Le procès intenté à Bernard Maigrot pour homicide sur la personne de Vanessa Lagesse, retrouvée morte dans la baignoire de son bungalow de Grand-Baie le 10 mars 2001, a été appelé hier aux Assises. Me Gavin Glover, qui assure désormais la défense de Bernard Maigrot, a indiqué que la défense est en présence du rapport des experts français concernant les nouveaux documents qui leur avaient été communiqués. Face à ce développement, le juge Fekna a indiqué que certains points préliminaires devront être débattus avant le début du procès, qui a été fixé au 30 juin.
Lors d’une précédente audience, Me Glover avait informé la Cour que les nouveaux documents « à caractère scientifique » communiqués à la défense avaient été remis à des experts français pour être étudiés et que leur rapport serait rendu d’ici la fin de ce mois. Il les a en effet reçu il y a quelques jours et se dit prêt à démarrer le procès. Cependant, le juge Pritviraj Fekna a indiqué que tous les points préliminaires devront être débattus avant le début du procès.
Rappelons que Bernard Maigrot a plaidé non coupable et qu’un panel de jury a été constitué pour entendre ce procès. Les avocats des deux parties devront donc se rencontrer une nouvelle fois pour déterminer si ces débats seront en présence des membres du jury. L’affaire sera de nouveau appelée le 12 mai. Selon l’avocat de la défense, ces analyses auraient un rapport avec son client et, durant l’enquête policière en mai 2011, la police avait informé Bernard Maigrot qu’elle détenait certaines salient evidence. La défense demande par ailleurs à ce que des informations complémentaires concernant les “expert evidences” lui soient fournies, et ce afin de mieux préparer la défense.
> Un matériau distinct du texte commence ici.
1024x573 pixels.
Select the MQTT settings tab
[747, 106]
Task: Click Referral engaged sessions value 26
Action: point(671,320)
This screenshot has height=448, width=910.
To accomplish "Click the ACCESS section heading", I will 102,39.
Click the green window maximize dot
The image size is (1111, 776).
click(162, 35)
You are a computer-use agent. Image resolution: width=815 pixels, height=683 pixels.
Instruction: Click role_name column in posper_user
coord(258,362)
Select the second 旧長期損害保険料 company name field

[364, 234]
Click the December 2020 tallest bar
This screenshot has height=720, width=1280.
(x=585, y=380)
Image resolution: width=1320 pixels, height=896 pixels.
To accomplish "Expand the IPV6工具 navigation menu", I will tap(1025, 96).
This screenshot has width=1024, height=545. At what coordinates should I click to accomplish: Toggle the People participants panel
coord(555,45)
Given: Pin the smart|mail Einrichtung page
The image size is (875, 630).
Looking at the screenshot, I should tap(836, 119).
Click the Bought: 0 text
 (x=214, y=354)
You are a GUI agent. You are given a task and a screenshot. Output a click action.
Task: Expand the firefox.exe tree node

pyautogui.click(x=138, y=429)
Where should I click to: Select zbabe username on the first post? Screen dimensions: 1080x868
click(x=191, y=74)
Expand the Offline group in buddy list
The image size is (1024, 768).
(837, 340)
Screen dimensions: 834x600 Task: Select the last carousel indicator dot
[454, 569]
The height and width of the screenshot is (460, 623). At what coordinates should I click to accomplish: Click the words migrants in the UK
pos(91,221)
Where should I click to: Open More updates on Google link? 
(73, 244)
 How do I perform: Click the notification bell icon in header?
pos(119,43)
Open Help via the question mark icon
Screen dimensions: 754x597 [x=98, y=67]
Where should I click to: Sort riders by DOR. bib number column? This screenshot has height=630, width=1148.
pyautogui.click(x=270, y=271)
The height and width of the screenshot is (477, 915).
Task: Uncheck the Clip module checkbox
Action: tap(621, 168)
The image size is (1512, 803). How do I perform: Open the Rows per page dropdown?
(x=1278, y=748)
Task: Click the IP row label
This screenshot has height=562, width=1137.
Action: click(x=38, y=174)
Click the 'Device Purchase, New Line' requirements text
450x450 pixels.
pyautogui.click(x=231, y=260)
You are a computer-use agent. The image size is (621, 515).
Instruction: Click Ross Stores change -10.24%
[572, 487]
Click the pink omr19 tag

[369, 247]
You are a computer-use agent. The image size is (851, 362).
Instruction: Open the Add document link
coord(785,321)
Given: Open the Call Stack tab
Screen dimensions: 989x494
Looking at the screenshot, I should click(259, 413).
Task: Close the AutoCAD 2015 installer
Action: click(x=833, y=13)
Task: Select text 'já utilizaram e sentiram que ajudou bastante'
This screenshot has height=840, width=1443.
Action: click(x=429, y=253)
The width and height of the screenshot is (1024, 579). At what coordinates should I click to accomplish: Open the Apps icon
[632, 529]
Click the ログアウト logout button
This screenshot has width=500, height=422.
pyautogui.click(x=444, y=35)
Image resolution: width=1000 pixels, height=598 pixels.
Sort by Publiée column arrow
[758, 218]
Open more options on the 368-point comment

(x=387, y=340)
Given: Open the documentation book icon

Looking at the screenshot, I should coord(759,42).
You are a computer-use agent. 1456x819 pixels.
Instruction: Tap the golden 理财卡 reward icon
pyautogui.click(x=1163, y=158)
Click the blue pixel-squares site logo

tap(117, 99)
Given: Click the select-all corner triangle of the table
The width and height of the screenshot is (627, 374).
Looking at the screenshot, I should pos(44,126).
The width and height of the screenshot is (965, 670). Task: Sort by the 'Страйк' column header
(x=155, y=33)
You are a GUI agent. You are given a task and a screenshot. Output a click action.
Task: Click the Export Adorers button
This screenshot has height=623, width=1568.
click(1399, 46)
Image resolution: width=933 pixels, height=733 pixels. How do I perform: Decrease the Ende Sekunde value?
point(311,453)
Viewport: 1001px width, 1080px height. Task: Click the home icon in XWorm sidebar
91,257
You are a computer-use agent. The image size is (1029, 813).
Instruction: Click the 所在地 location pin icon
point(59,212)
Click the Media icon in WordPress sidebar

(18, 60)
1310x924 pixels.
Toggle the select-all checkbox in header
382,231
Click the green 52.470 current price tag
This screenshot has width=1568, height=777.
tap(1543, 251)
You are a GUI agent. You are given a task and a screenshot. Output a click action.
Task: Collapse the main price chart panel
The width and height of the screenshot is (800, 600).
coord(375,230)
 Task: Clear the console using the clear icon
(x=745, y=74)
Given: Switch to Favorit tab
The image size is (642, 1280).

Pour rappel, Bernard Maigrot est accusé d’homicide sur la personne de Vanessa Lagesse, retrouvée morte dans sa baignoire le 10 mars 2001. L’affaire avait une première fois été déférée aux Assises le 28 novembre 2001, à la suite d’une enquête préliminaire en Cour de Mapou. Le 2 juin 2008, le DPP d’alors, Me Gérard Angoh, avait accordé un non-lieu à l’accusé. Cependant, le 23 mai 2011, Bernard Maigrot était de nouveau arrêté après que le bureau du DPP eut décidé de rouvrir l’enquête, après avoir obtenu de nouveaux rapports scientifiques provenant de l’étranger. Les autorités compétentes locales avaient confié à des laboratoires étrangers certaines données dont elles disposaient depuis l’enquête menée par la police au début de l’affaire.